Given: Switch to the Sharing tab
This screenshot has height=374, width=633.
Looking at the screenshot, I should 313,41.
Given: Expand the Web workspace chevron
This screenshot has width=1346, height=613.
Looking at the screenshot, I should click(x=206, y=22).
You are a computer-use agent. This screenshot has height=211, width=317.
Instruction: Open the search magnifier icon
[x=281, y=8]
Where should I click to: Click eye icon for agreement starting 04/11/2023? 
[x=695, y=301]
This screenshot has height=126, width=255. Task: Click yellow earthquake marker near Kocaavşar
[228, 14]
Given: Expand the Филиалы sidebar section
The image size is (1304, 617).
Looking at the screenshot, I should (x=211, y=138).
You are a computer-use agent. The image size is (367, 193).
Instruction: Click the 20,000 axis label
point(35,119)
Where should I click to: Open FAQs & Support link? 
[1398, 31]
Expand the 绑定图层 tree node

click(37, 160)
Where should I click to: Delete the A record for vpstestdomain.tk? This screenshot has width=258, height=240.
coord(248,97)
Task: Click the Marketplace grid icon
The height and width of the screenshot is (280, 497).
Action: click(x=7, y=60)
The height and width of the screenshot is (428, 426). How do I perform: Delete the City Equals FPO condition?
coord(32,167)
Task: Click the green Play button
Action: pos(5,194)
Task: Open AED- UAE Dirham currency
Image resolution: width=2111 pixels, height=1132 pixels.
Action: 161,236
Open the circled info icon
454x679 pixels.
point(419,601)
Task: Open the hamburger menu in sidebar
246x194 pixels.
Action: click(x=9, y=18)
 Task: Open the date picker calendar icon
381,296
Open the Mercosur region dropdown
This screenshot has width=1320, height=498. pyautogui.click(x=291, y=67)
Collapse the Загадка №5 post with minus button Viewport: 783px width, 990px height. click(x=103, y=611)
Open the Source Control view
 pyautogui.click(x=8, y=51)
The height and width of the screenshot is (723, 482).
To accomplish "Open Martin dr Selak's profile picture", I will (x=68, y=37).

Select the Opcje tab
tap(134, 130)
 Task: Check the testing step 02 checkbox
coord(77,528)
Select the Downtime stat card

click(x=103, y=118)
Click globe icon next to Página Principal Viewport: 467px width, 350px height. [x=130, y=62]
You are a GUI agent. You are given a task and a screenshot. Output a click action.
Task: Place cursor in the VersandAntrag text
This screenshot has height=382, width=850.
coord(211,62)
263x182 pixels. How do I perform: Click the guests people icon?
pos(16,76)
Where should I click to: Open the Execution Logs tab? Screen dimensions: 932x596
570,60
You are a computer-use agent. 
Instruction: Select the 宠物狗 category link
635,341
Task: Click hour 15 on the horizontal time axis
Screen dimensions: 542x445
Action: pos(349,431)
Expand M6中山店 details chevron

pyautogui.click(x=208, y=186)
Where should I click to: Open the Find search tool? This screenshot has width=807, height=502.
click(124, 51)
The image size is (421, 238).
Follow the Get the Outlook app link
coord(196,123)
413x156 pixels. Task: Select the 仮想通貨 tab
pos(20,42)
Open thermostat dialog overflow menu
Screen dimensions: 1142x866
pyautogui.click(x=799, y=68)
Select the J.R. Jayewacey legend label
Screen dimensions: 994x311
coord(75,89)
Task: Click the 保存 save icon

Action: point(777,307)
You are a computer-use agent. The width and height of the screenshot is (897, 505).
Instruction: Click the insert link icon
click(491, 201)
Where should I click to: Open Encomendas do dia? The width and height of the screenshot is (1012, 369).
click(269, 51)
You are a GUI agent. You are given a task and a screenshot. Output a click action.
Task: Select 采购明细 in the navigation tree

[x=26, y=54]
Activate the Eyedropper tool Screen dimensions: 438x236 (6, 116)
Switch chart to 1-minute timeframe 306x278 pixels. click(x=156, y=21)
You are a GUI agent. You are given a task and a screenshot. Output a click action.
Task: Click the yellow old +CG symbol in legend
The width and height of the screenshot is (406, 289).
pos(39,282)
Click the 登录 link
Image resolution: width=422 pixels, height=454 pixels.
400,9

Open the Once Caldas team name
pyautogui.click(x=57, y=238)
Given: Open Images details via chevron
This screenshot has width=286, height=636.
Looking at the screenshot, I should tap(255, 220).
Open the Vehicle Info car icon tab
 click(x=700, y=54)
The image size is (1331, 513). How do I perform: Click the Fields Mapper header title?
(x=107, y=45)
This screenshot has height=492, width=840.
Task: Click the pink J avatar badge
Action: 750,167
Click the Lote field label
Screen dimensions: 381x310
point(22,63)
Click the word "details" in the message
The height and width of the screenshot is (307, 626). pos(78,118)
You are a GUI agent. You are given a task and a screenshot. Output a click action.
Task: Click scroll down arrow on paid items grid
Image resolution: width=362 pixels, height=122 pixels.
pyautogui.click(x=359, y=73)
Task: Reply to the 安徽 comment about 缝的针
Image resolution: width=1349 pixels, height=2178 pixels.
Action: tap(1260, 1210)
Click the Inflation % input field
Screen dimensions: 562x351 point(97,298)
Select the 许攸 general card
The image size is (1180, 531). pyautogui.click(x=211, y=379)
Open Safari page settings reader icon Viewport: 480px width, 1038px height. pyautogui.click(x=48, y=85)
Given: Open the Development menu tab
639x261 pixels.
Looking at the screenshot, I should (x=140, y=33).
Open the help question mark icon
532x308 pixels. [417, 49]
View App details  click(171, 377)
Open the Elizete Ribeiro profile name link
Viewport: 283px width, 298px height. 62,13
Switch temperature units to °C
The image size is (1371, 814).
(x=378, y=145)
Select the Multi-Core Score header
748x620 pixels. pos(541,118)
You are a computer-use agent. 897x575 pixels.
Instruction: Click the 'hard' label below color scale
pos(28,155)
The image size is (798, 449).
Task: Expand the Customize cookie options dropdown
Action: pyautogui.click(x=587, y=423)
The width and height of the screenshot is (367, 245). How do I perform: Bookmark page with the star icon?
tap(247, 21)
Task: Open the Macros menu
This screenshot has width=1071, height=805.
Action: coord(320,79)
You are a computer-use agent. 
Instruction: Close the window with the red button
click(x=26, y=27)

:::::

Challenge: Can you write out the items again, starting with the line with "Given: Open Images details via chevron" and going on through the line with "click(x=700, y=54)", swapping "Vehicle Info" for "Vehicle Status" and leaving everything else unchanged?

Response:
Given: Open Images details via chevron
This screenshot has width=286, height=636.
Looking at the screenshot, I should tap(255, 220).
Open the Vehicle Status car icon tab
 click(x=700, y=54)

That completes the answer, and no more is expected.